Sometimes you touch the and that's the thing. Like my idea is to also ask claude like, hey, we want to do this, can we give me steps? How much of this can we parallelize, and then just try to spin it around and just try to see if we can work like this, so it's like it's a sounds fun you know, indeed. Then let's see how it goes um cool, uh any. I know we talked a lot about the AI and I think every podcast we end up every end.

Speaker 1: 1:18:40

I can imagine it is what it is. Do you have any other comments, any other things you would like to share? Maybe? I have a question SQL Bytes 2026. Would you recommend to someone that is considering going? Depends on the profile. I don't think I will for you. Like for like. What kind of profiles is the best for sql bytes um?

Speaker 2: 1:18:59

sql bits from data engineers to dbas.

Speaker 3: 1:19:04

Okay, let's say that spectrum okay yeah, I would agree that it's quite a large spectrum. In the end, everyone working with data um. Data science is indeed a bit underrepresented, but maybe they want to improve it in the end maybe after they saw your talk to you, everyone's like, whoa, this is the place to be.

Speaker 2: 1:19:24

Yeah, the next year yeah, let's hope those 20 people they really spread the word yeah yeah, super spreaders.

Speaker 3: 1:19:32

But it's a really nice event because it's really focused on um they, like you, saw the talk on a few talks grounded in reality. It's because it's focusing on talks that tell actual experience. People uh, talk about things they did. It's not sales pitches or marketing talks or something.
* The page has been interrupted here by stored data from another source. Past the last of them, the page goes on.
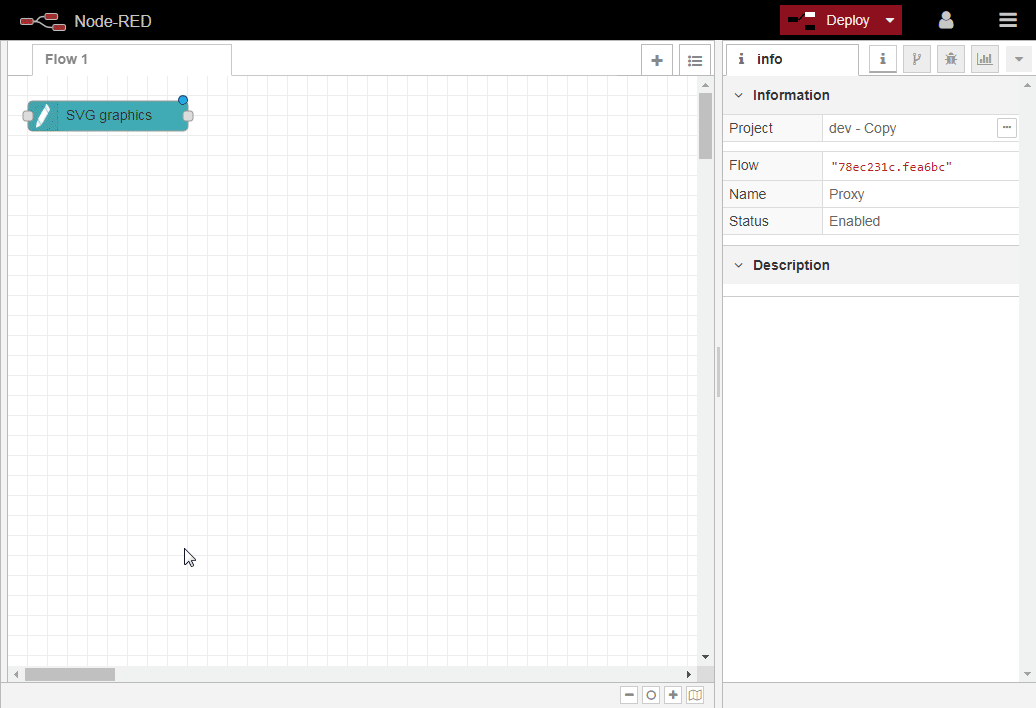The width and height of the screenshot is (1036, 708).
Task: Expand the Description section
Action: tap(738, 265)
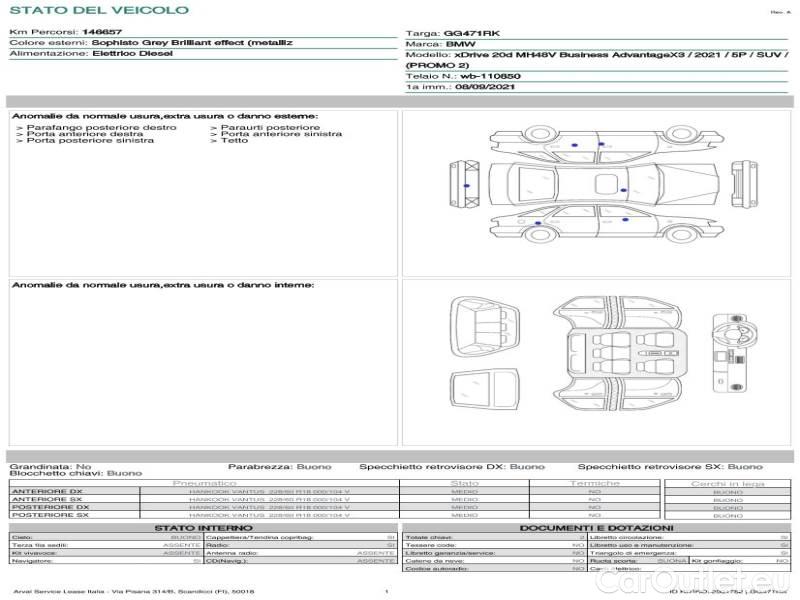Viewport: 800px width, 600px height.
Task: Select the DOCUMENTI E DOTAZIONI header
Action: coord(596,527)
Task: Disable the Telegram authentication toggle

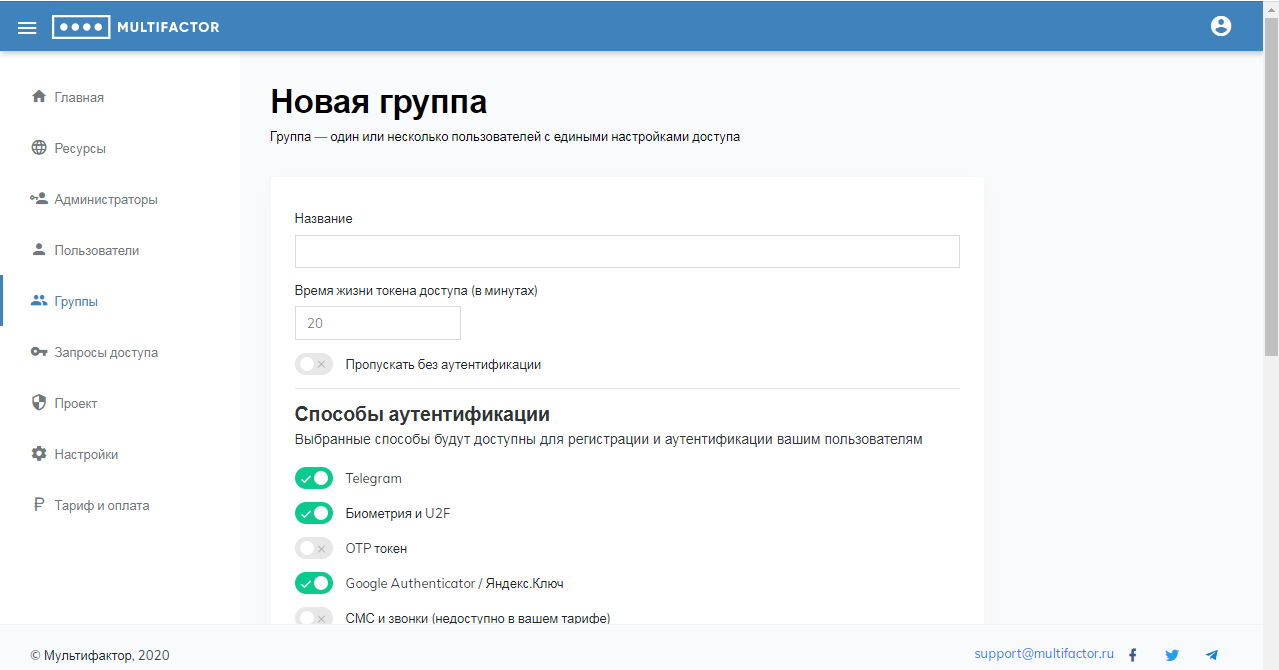Action: pyautogui.click(x=313, y=479)
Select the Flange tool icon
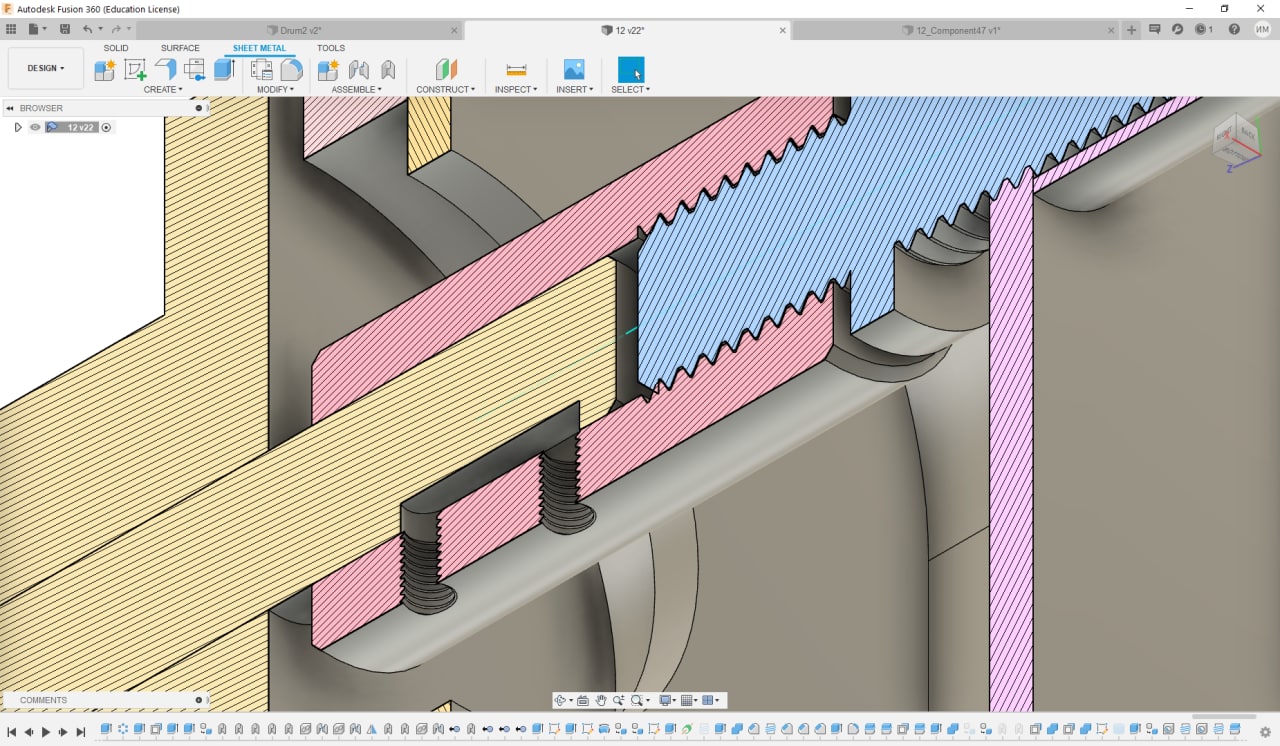This screenshot has height=746, width=1280. [x=165, y=69]
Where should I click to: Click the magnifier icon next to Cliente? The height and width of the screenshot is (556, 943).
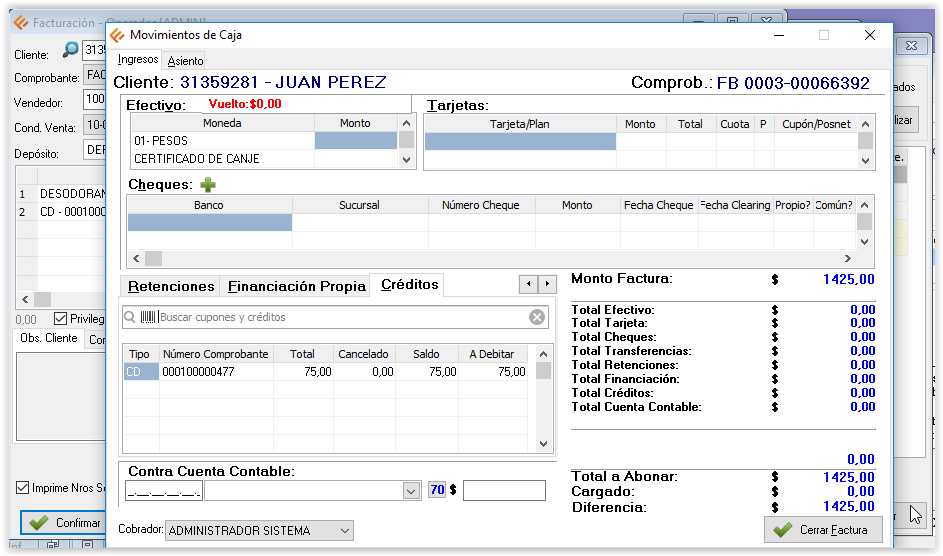(x=70, y=50)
It's really like this is what I did, this is how it helped me or this is how I got lost with this and this is my conclusion. And you learn a lot. And they also even have these talks which are non-technical.

Speaker 3: 1:20:04

I really liked one talk from billion di on how to ask questions which is something we all have to do in our job quite often yeah and he didn't mention anything technical, but just still very interesting. So I like the conference because of the talks that they select are typically something you will learn from and you're not there to get overwhelmed with lots of marketing pitches.

Speaker 1: 1:20:27

Very cool. Sounds like a nice vibe. Sounds like it's polished, let's say, because there's still like some sponsor stuff, but not like sales salesy or to corporate or something like this. It sounds like it's a nice thing, yeah, very cool.

Speaker 2: 1:20:42

Yeah, also like um, I will actually change my word. I recommend it also to data scientists to change their perspective a little bit and so that we don't live in silos anymore that is true.

Speaker 1: 1:20:51

That's also the point. Yeah, all of together like, yeah, like unity, let's be a unity catalog you need to you're Jason, you're CSV, you're Paquet.

Speaker 2: 1:21:00

We can all live together let's just be friends.

Speaker 1: 1:21:02

That's it indeed, alrighty, dorian Sam. Thank you very much. I had a great time. Yeah, me too, thank you.

Speaker 3: 1:21:13

You have taste.

Speaker 2: 1:21:14

In a way that's meaningful to software people.

Speaker 3: 1:21:18

Hello, I'm Bill Gates. I would recommend TypeScript.